Tout à fait. Ce dernier album des Ricains est celui qui approche au plus près cette sorte de grâce qui, toujours, les a habités plus ou moins.
...And Man Will Become the Hunted commence par des mugissements d'animaux et se termine par de belles mélodies exécutées comme on raconte une blague : le reste est un mélange de tout cela, primaire, narquois et pourtant délicieux dans son mouvement continu de gastéropode. Dès l'apparition des instruments sur « Predator », les images habituelles de drogues, ruelles et autres délires adolescents laissent place à une autre forme de régression tant tout est ici poussé à son paroxysme de la poutrance fondante, façon tartine de nutella à dévorer avidement. « Waaaaaah » ne peut-on que penser à l'écoute de ces riffs qui étalent leur bien-être, devant cette voix appuyant chaque syllabe comme si ça lui coûtait que ça nous coûte aussi, ce batteur qui – mazette ! – donne des coups de toms quand ça lui chante, pris dans un bonheur qu'il ne veut partager que rarement. Vous z'avez qu'à voir, même l'élévation de tempo de « No Escape » encule avec tant de générosité qu'elle ne donne envie de dire que des remerciements ! Partout, graisse et allégresse.
Non, Grief n'est pas le sludge. Il est le groupe qui fait des cafards – ceux que tu ressens ; ceux qui squattent ton appart' – tes potes. Il est le groupe qui te pond des artworks moches en apparence et que tu adores regarder encore et encore, ébahi par tant de je-m’en-foutisme.
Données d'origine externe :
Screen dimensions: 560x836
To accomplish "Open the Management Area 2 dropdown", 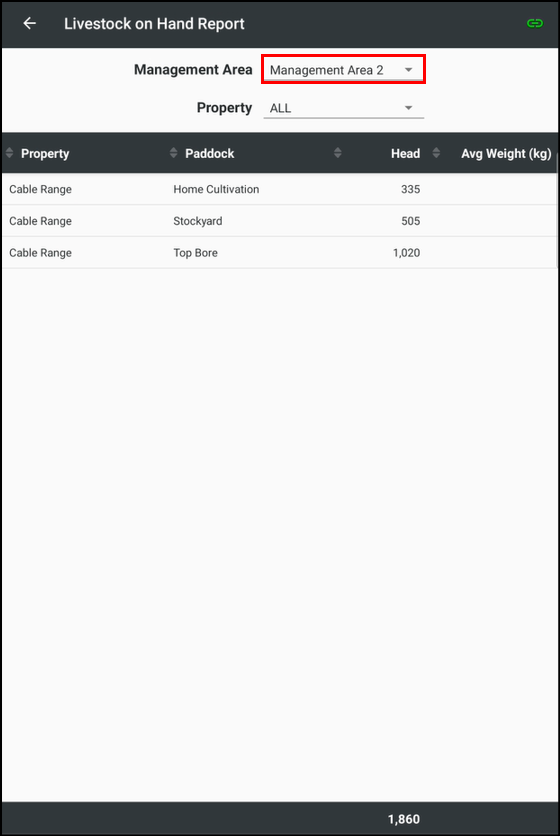I will pos(343,70).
Il est le groupe qui te fait rêver d'être comme Robin Williams dans le film
The Fisher King, un clodo qui fait des couvercles de poubelles des boucliers et des bois ramassés par terre des lances, bataillant contre des démons imaginaires les chicots dehors, à imaginer le Graal derrière chaque buisson, heureux dans ses jeux d'enfants. Il est, le temps que tu l'écoutes, le meilleur groupe du monde – et
...And Man Will Become the Hunted est son meilleur album, celui qui est le plus satisfait de lui-même, le plus menaçant envers rien et tout le monde, le plus interminable dans ses leads, le plus incapable d'accélérer comme il faut et qui pourtant défonce à chaque instant. Celui qui te fait penser qu'un disque, c'est marrant, ça a la forme de deux sourires, un vers le haut, un vers le bas. Fais les maths toi-même, moi, je retourne vers ce putain d'album.